The “trickle of whiteness” that seeps into processes led by and for Black, Indigenous and people of colour is the product of unconscious bias and the systemic racism that infects so many of our processes and institutions. In “Hope Meets Action” – which is also the name of an exhibit at the Royal BC Museum (RBCM) – we heard about what is possible when institutions like the RBCM hand over power, authority and resources to the Black community.

The museum exhibit, and the process to create it, centres the lives and stories – past and present – of Black British Columbians. The process of deciding what stories to tell and how to tell the stories was in the hands of Black community members, not in the hands of the museum curators. “Hope Meets Action” is a remarkable story. I highly recommend watching the panel discussion above if you work in an institution or setting that is decolonizing and working to address systemic racism.

In “Belonging in Victoria: Muslim Voices for Change,” (video below), we heard directly about experiences of Islamophobia and racism that Muslim women face in Victoria. Aisha exclaimed in disbelief, “How is Islamaphobia worse now than it was when I was in high school?” Zara noted that racism is rooted in colonization and that colonization is dehumanizing. We have an idea in Canada that we are not racist, she said, that we think, “This isn’t who we are in Canada.” If racism is rooted in colonization and Canada was created by way of colonization, then there is racism in Canada, and in Victoria. These Muslim women face it every day.

Yet also, they shared stories of resilience: their recommendations presented at the end of the panel for how to make Victoria more inclusive, less Islamophobic; their very presence and courage to organize a plenary session for CUIxVictoria and to speak so vulnerably, so openly, and with such generosity; and Chrystal’s moving spoken word poem where she asserts, “I deserve to be held with love, dignity and awe.” Please take the time to listen to the conversation as part of helping to usher in the new world we need. Addressing Islamophobia is work for all of us.

 

The CUIxVictoria sessions left me thinking about what concrete actions I can take in my last year as mayor and in whatever I do next, to support decolonization, dismantle systemic racism, create more inclusive economies and low-carbon prosperity. Those of us with white privilege, class privilege, settler privilege have to work hard to help create this new world, this new way of living together.

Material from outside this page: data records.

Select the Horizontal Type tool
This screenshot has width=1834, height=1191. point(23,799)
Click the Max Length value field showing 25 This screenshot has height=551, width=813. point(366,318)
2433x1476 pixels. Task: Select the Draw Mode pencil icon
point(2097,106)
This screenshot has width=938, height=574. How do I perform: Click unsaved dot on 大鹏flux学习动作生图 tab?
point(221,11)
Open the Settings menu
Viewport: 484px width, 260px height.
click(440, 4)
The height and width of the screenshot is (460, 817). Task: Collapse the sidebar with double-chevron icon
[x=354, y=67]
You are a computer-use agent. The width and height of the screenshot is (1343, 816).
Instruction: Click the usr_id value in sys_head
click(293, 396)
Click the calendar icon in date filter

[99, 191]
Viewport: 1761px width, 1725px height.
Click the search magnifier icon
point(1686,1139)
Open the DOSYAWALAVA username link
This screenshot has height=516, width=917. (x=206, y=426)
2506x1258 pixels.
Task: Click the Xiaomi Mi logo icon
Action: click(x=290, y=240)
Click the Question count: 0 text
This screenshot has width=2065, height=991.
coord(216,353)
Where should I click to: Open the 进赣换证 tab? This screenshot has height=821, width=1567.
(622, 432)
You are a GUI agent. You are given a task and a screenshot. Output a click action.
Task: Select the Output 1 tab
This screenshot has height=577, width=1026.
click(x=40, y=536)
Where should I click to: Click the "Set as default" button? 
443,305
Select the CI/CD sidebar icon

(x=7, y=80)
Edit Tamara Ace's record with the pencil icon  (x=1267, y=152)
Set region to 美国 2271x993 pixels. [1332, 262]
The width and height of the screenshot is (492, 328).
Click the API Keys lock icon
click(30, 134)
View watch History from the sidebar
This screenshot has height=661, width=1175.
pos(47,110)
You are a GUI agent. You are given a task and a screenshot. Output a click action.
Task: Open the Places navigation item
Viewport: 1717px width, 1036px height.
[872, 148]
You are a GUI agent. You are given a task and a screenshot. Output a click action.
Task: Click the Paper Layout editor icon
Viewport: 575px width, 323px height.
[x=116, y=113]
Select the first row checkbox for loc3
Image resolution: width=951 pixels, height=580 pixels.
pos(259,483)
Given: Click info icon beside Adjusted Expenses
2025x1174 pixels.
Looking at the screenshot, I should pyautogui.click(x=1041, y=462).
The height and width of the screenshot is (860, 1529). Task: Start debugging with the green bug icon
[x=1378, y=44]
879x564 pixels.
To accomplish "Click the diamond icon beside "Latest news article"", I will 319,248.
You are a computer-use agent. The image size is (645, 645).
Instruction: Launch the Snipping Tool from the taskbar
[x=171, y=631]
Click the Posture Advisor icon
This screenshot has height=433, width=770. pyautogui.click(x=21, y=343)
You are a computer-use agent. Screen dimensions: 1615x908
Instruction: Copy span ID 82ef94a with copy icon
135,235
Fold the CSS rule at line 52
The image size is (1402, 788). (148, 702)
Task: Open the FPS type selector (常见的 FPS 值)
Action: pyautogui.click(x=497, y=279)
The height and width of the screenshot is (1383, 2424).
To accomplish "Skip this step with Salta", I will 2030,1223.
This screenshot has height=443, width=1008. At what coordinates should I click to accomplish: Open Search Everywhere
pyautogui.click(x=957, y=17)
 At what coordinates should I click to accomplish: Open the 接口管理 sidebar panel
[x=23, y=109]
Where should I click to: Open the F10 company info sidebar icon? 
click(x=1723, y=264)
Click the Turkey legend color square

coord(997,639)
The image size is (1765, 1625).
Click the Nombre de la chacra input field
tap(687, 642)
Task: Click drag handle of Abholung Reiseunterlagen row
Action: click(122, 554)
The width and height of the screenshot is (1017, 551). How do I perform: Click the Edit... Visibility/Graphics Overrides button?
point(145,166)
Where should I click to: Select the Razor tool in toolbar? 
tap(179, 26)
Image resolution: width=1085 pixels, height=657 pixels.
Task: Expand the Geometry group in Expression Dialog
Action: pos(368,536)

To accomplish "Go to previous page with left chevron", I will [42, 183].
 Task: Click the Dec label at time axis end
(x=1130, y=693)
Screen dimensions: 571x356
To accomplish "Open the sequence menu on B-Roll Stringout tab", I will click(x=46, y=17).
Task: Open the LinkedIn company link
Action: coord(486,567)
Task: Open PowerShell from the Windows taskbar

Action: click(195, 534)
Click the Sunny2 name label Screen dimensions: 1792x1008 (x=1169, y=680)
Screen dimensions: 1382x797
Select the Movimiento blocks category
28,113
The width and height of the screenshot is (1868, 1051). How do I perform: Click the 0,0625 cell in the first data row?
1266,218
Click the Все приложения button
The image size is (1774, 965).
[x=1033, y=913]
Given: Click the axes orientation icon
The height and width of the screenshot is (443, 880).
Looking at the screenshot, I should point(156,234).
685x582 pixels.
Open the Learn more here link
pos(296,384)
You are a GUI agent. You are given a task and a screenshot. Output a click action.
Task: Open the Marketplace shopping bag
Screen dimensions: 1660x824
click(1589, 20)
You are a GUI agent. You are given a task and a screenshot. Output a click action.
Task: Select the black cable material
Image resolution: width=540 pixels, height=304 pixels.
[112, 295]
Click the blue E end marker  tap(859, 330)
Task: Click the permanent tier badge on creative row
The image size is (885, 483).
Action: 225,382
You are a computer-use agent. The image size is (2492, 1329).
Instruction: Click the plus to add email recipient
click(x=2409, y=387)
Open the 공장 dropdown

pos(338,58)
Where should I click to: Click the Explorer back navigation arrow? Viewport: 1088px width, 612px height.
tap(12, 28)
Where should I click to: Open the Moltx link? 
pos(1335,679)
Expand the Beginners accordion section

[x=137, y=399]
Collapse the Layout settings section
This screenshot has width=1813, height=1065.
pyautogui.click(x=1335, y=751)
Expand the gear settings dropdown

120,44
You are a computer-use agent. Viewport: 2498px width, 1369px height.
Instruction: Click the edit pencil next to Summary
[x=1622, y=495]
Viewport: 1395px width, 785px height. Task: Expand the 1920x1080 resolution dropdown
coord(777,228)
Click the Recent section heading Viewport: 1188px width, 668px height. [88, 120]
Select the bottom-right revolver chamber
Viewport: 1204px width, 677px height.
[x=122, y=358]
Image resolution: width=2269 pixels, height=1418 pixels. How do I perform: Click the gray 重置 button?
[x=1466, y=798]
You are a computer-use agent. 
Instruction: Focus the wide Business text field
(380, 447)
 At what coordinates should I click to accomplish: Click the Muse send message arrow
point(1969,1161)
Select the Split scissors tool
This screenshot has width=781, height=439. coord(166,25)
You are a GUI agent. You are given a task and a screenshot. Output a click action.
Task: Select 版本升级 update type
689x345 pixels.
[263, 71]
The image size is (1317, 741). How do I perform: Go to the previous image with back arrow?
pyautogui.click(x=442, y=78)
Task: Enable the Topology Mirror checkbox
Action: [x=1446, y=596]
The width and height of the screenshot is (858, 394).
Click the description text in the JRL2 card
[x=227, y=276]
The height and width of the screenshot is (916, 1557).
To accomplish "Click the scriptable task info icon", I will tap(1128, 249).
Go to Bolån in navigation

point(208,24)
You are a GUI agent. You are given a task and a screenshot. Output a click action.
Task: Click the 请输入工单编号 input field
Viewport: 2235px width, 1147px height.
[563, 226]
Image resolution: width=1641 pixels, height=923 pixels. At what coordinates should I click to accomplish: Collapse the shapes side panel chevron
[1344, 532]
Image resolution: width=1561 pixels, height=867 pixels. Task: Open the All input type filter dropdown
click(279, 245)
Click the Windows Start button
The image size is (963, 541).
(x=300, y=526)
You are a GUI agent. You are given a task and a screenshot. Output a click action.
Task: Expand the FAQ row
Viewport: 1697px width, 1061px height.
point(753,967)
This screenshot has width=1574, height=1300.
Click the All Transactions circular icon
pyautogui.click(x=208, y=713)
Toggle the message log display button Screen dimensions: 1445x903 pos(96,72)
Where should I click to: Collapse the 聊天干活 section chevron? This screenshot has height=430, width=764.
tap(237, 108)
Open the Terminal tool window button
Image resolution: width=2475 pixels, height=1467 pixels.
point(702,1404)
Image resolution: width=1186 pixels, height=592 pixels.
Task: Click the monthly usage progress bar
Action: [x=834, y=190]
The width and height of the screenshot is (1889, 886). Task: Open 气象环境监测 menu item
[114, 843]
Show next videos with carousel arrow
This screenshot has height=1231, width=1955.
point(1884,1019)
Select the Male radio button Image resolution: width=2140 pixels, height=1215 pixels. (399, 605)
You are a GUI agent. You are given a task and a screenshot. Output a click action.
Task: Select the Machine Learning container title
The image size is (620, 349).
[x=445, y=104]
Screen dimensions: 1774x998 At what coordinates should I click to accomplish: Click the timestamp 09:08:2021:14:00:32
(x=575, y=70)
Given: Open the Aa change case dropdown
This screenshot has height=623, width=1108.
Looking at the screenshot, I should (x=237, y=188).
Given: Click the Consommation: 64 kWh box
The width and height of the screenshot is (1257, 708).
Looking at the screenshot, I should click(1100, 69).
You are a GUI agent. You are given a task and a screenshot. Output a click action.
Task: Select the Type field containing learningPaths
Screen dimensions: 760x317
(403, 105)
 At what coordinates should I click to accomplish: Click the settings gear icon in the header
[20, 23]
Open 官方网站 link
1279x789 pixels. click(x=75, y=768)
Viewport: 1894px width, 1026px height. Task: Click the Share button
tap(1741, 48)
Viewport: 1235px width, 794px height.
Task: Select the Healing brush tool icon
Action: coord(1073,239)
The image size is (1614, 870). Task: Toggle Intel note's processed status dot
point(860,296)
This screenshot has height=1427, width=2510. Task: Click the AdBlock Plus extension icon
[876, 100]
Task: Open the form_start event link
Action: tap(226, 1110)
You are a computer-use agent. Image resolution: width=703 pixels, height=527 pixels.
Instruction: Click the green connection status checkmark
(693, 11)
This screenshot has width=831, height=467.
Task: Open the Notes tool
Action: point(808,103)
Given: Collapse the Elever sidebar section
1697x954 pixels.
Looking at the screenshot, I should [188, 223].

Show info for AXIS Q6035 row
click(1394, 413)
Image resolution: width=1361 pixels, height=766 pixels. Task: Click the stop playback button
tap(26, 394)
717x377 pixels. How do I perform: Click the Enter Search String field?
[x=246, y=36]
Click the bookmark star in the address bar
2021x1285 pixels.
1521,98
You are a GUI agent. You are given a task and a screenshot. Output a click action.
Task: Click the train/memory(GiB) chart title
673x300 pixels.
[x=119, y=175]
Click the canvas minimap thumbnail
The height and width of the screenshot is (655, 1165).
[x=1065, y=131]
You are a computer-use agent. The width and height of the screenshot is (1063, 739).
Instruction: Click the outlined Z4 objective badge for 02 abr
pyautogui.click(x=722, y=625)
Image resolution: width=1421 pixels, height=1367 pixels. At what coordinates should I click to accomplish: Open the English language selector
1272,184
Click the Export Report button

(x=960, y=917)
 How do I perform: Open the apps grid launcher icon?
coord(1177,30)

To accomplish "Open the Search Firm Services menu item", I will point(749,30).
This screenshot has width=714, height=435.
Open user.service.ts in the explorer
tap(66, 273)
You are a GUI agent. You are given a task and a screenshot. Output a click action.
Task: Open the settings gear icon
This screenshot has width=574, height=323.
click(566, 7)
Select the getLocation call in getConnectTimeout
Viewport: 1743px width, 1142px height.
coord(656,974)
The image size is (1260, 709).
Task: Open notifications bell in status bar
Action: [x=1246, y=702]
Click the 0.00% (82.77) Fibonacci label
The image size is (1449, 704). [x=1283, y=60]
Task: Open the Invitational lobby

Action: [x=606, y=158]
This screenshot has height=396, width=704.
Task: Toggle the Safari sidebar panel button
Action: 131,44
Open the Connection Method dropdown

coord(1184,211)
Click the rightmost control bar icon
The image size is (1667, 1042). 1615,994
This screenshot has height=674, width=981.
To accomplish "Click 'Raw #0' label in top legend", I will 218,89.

How do we do this? In the “Inclusive Economies” session profiled below, one of the panelists quoted Lilla Watson, a Murri visual artist, activist and academic working on women’s issues and Aboriginal epistemology in Australia: “If you have come here to help me you are wasting your time, but if you have come because your liberation is bound up with mine, then let us work together.”

Working together involves those of us with power and privilege handing over power, resources, time, centre stage, and more, to those whom patriarchal-colonial-extractivist capitalism has left out and left behind. What I learned from CUIxVictoria is that the view from the margins holds the wisdom for our shared future.

 

There was one additional and simple piece of advice that came through from the Black, Indigenous and people of colour participants on many of the panels, and was especially highlighted by members of the Welcoming City Strategy session profiled below: build new relationships. Members of the City’s Welcoming City Task Force suggested that if you are Caucasian, ask yourself if most people in your social circle are also Caucasian. Work to change this. When you meet someone who is different from you at work, picking up your kids at school, in your neighbourhood, invite them for a cup of coffee. The work of welcoming belongs to all of us.

 

With so much hopelessness around climate change – which we heard a lot about in the youth session – and hopelessness about the opioid crisis, the housing crisis, mental health challenges, experiences of racism, discrimination, the ongoing impacts of colonization, CUIxVictoria was a peek into the world that is possible and a sense of what it will take to get there.